COMPLETE THE FOLLOWING -
1 > From the forum thread on 60Hz monitors and frame rates, quote the passage that begins at the words "Wouldnt that make" and ends after the words "details cranked up.".
2 > Using the forum thread on 60Hz monitors and frame rates, decide whether each statement agrees with it. Answer yes or no, and quote the words that settle each one.
(a) A 60Hz monitor refreshes 60 times each second.
(b) With vsync on, the frame rate stays at a solid 60fps no matter how the game performs.
(c) One poster names a 7970 as part of their setup.
3 > Translate this sentence from the forum thread on 60Hz monitors and frame rates into Spanish: "Would i be better off and would it be worth buying a 120hz monitor?"

A 60hz monitor refreshes 60 times a second. If you're running at over 60fps without vsync you'll display part of each frame and get tearing, with vsync you get a solid 60fps unless you dip below 60fps.
 
A 60hz monitor refreshes 60 times a second. If you're running at over 60fps without vsync you'll display part of each frame and get tearing, with vsync you get a solid 60fps unless you dip below 60fps.


Wouldnt that make having a high end graphics card pointless? Would i be better off and would it be worth buying a 120hz monitor?
 
A 60hz monitor refreshes 60 times a second. If you're running at over 60fps without vsync you'll display part of each frame and get tearing, with vsync you get a solid 60fps unless you dip below 60fps.

Correct. In other words, NO. A 60Hz monitor CANNOT 'display' more than 60fps (or at least, not properly or in full)
 
I find that in most games with I can get way above 60fps (4.8ghz 2700k and 7970) with the details cranked up.

RECORDED INFORMATION -
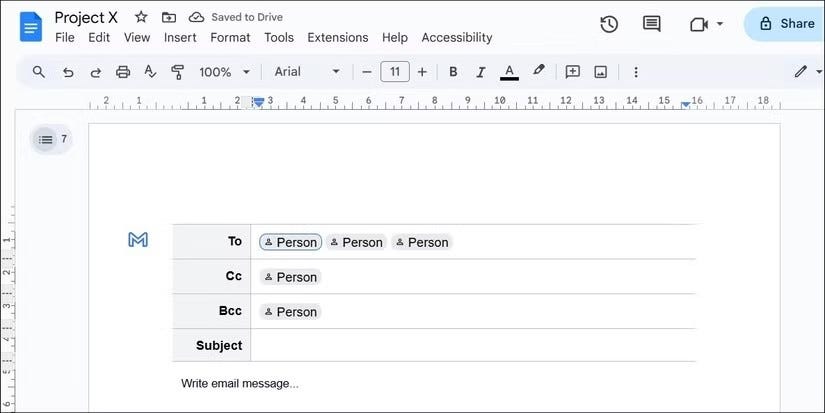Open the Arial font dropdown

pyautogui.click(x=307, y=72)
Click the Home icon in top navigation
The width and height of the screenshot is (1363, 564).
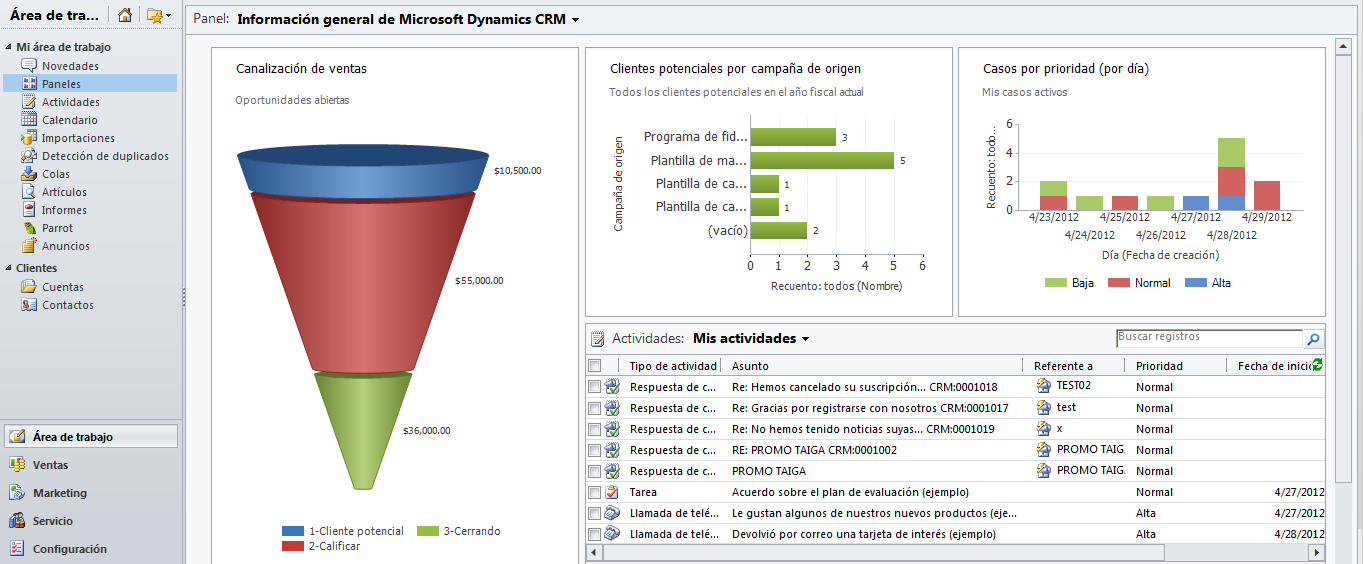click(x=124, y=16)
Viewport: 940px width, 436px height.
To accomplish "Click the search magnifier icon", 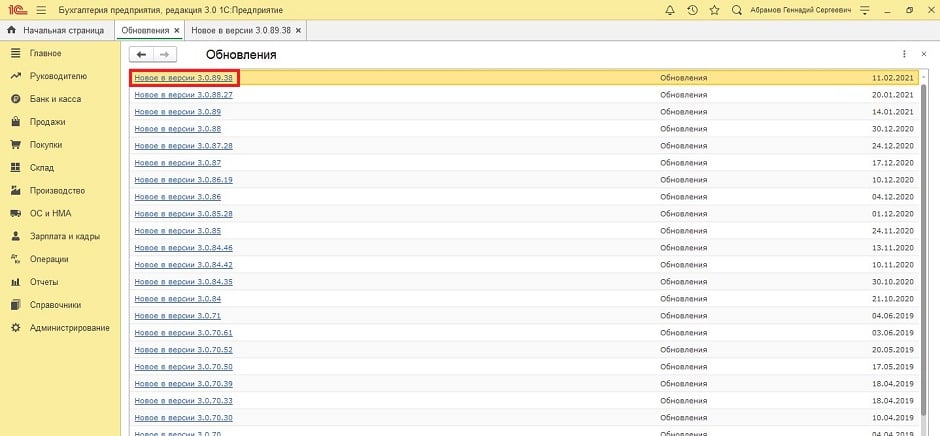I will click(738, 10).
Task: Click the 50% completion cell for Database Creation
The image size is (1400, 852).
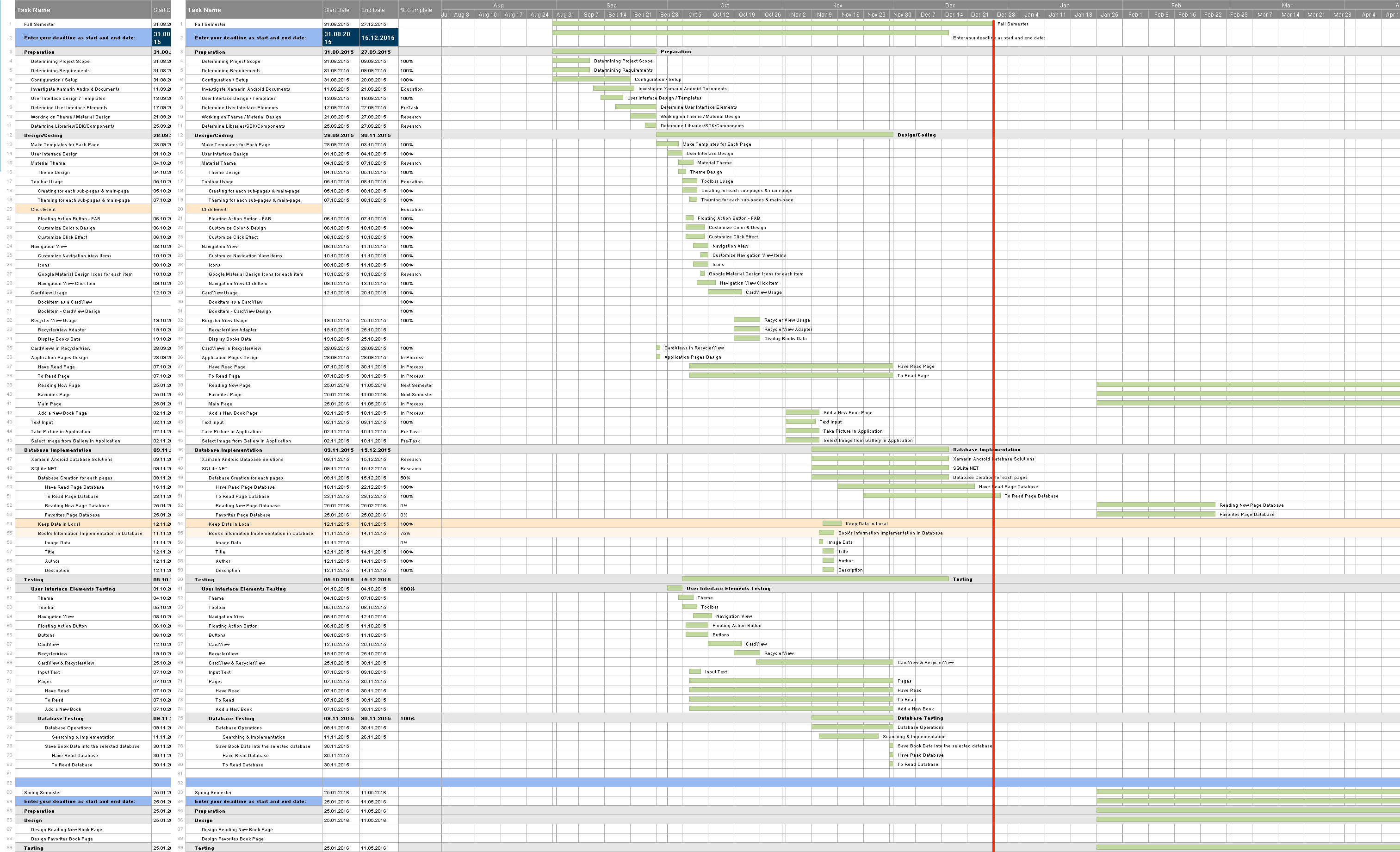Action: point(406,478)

RESULTS FOR THE EXERCISE -
1 >
Wouldnt that make having a high end graphics card pointless? Would i be better off and would it be worth buying a 120hz monitor?
 
A 60hz monitor refreshes 60 times a second. If you're running at over 60fps without vsync you'll display part of each frame and get tearing, with vsync you get a solid 60fps unless you dip below 60fps.

Correct. In other words, NO. A 60Hz monitor CANNOT 'display' more than 60fps (or at least, not properly or in full)
 
I find that in most games with I can get way above 60fps (4.8ghz 2700k and 7970) with the details cranked up.

2 >
(a) Yes: "A 60hz monitor refreshes 60 times a second."
(b) No: "with vsync you get a solid 60fps unless you dip below 60fps."
(c) Yes: "(4.8ghz 2700k and 7970)"

3 > ¿Estaría mejor y valdría la pena comprar un monitor de 120 Hz?